Driver package installed successfully!
  1. Verify successful driver installation

After the driver successful installation, run the npu-smi info command to check if the driver was installed correctly.

$npu-smi info
+------------------------------------------------------------------------------------------------+
| npu-smi 23.0.1                   Version: 23.0.1                                               |
+---------------------------+---------------+----------------------------------------------------+
| NPU   Name                | Health        | Power(W)    Temp(C)           Hugepages-Usage(page)|
| Chip                      | Bus-Id        | AICore(%)   Memory-Usage(MB)  HBM-Usage(MB)        |
+===========================+===============+====================================================+
| 4     910B3               | OK            | 93.6        40                0    / 0             |
| 0                         | 0000:01:00.0  | 0           0    / 0          3161 / 65536         |
+===========================+===============+====================================================+
+---------------------------+---------------+----------------------------------------------------+
| NPU     Chip              | Process id    | Process name             | Process memory(MB)      |
+===========================+===============+====================================================+
| No running processes found in NPU 4                                                            |
+===========================+===============+====================================================+
  1. Install firmware
sudo chmod +x Ascend-hdk-xxx-npu-firmware_x.x.x.x.X.run
sudo sh Ascend-hdk-xxx-npu-firmware_x.x.x.x.X.run --full

If you see the following message, the firmware installation is complete:

Firmware package installed successfully!
  1. Install toolkit and kernels

As an example for Ubuntu, adapt commands according to your system.

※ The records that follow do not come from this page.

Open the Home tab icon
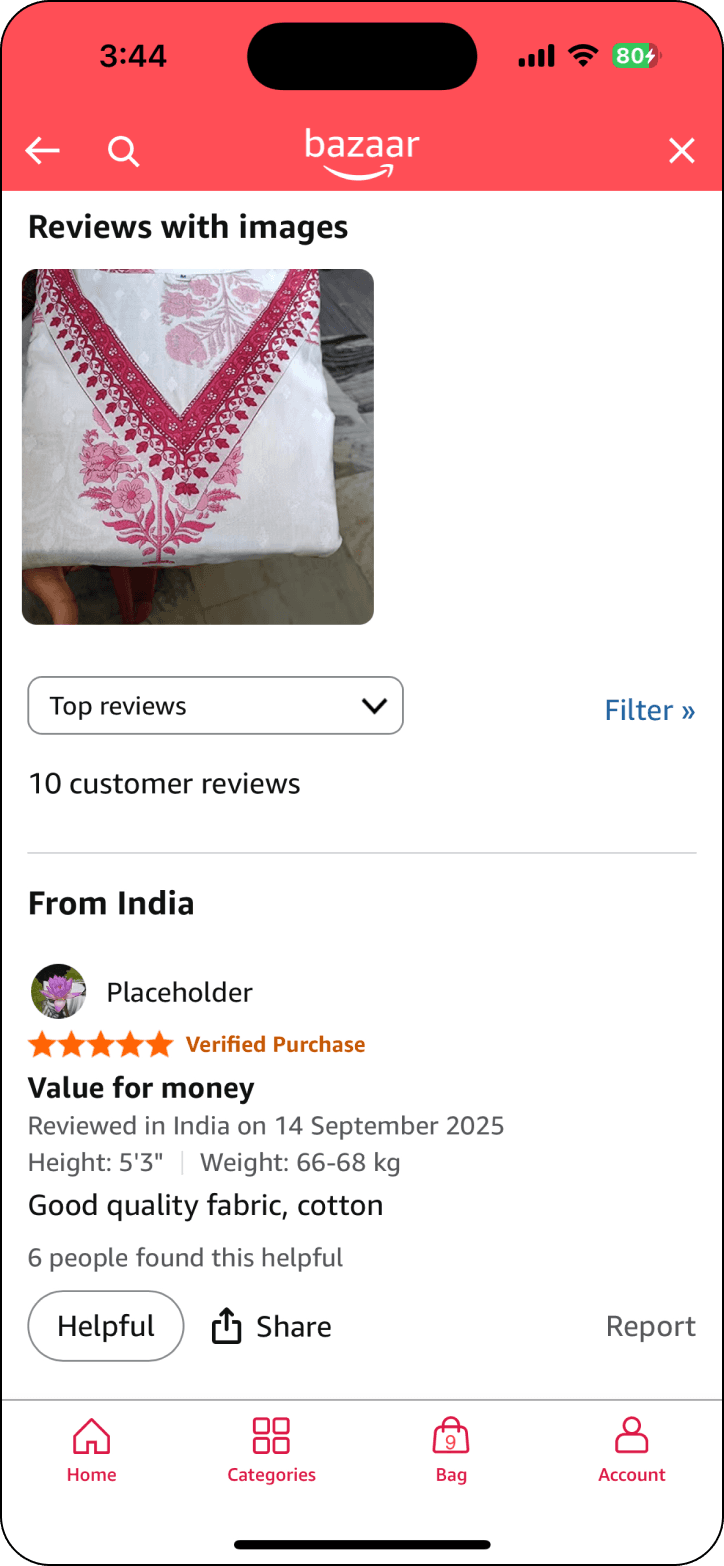Viewport: 724px width, 1566px height. (x=91, y=1436)
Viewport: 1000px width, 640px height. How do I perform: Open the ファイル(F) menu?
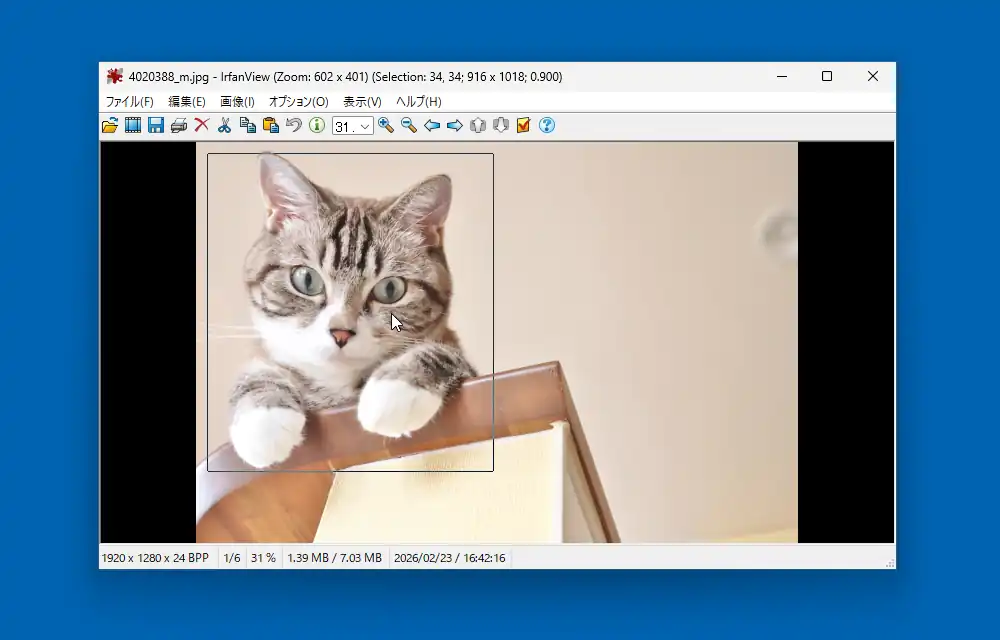[x=129, y=101]
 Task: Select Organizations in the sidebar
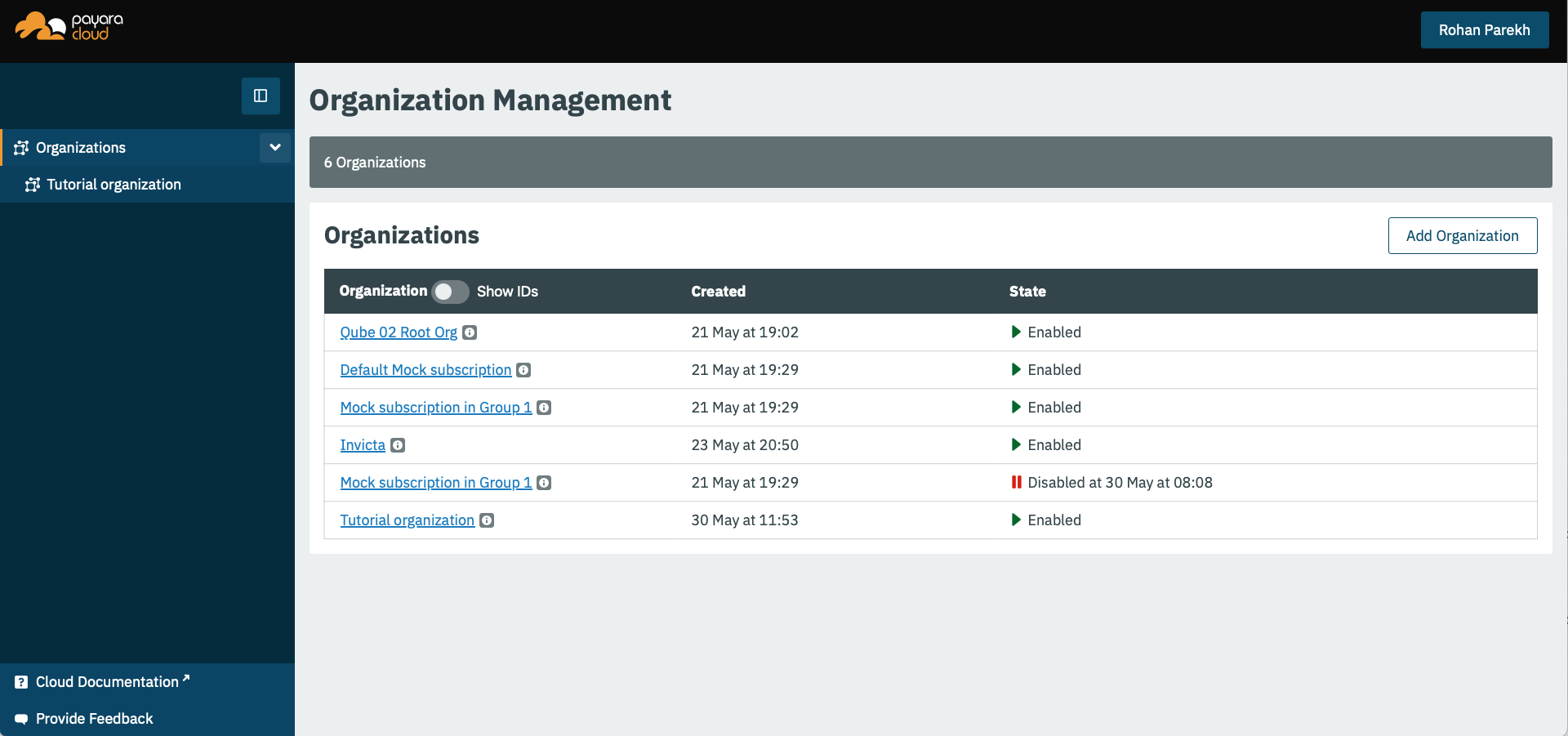[x=81, y=148]
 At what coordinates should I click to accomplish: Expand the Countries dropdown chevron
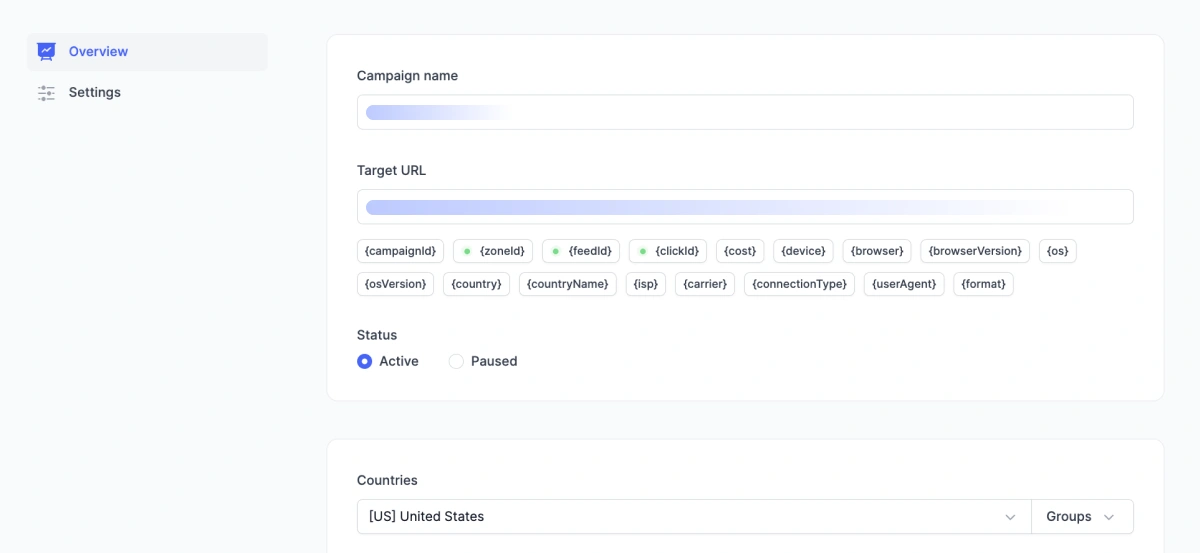pyautogui.click(x=1010, y=517)
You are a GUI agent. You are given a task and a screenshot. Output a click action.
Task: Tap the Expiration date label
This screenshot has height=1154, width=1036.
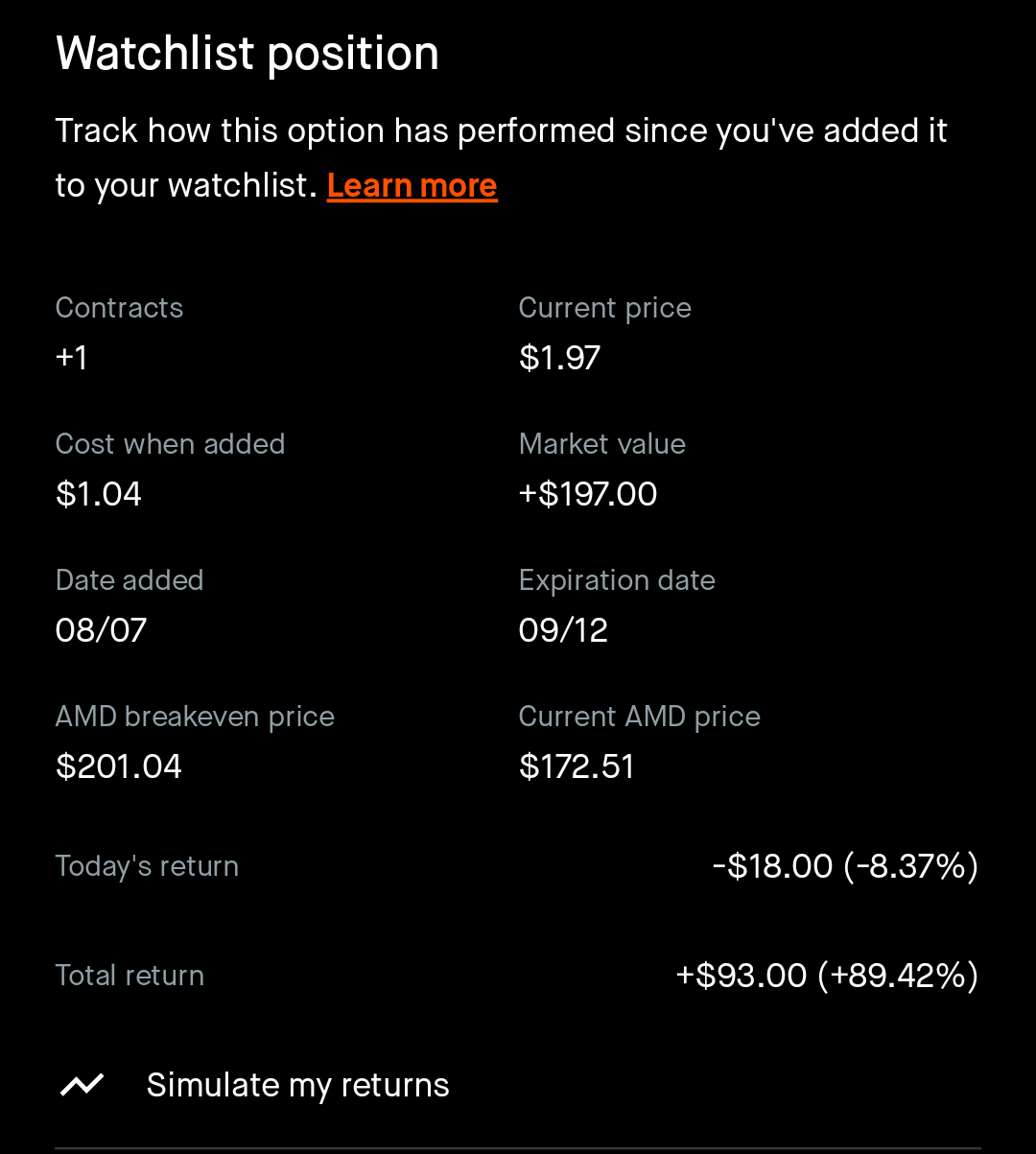617,580
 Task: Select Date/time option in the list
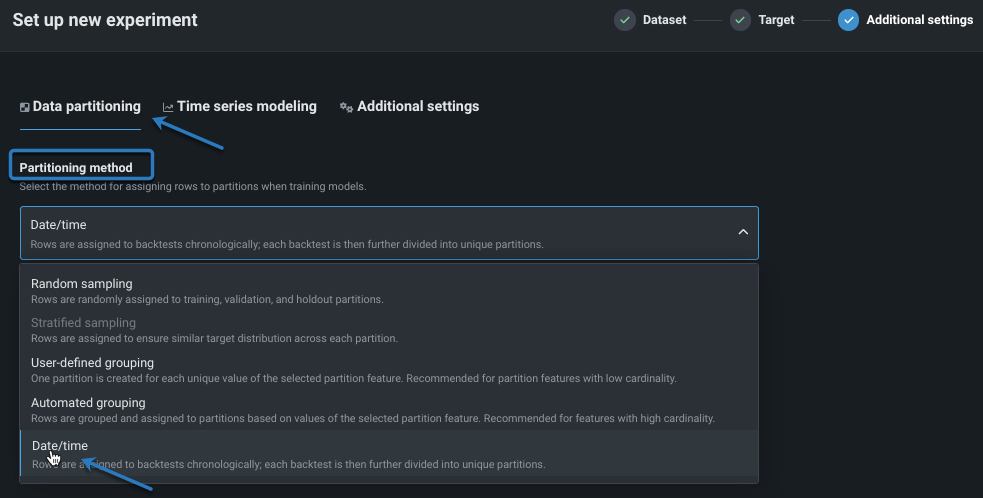[59, 445]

Check for dependencies to ensure Python, GCC, and other required tools are installed.

gcc --version
g++ --version
make --version
cmake --version
dpkg -l zlib1g| grep zlib1g| grep ii
dpkg -l zlib1g-dev| grep zlib1g-dev| grep ii
dpkg -l libsqlite3-dev| grep libsqlite3-dev| grep ii
dpkg -l openssl| grep openssl| grep ii
dpkg -l libssl-dev| grep libssl-dev| grep ii
dpkg -l libffi-dev| grep libffi-dev| grep ii
dpkg -l libbz2-dev| grep libbz2-dev| grep ii
dpkg -l libxslt1-dev| grep libxslt1-dev| grep ii
dpkg -l unzip| grep unzip| grep ii
dpkg -l pciutils| grep pciutils| grep ii
dpkg -l net-tools| grep net-tools| grep ii
dpkg -l libblas-dev| grep libblas-dev| grep ii
dpkg -l gfortran| grep gfortran| grep ii
dpkg -l libblas3| grep libblas3| grep ii

If the commands return messages showing missing packages, install them as follows (adjust the command if only specific packages are missing):

sudo apt-get install -y gcc g++ make cmake zlib1g zlib1g-dev openssl libsqlite3-dev libssl-dev libffi-dev libbz2-dev libxslt1-dev unzip pciutils net-tools libblas-dev gfortran libblas3

Install Python dependencies:

pip3 install --upgrade pip
pip3 install attrs numpy decorator sympy cffi pyyaml pathlib2 psutil protobuf scipy requests absl-py wheel typing_extensions

Install the toolkit and kernels:

chmod +x Ascend-cann-toolkit_{vesion}_linux-{arch}.run
chmod +x Ascend-cann-kernels-{chip_type}_{version}_linux-{arch}.run

sh Ascend-cann-toolkit_{vesion}_linux-{arch}.run --install
sh Ascend-cann-kernels-{chip_type}_{version}_linux-{arch}.run --install

Once installation completes, you should see a success message like this:

xxx install success
  1. Configure environment variables
echo "source ~/Ascend/ascend-toolkit/set_env.sh" >> ~/.bashrc
source ~/.bashrc

For more details, refer to the Ascend Documentation.

Installing GPUStack

Once your environment is ready, you can install GPUStack following the installation guide.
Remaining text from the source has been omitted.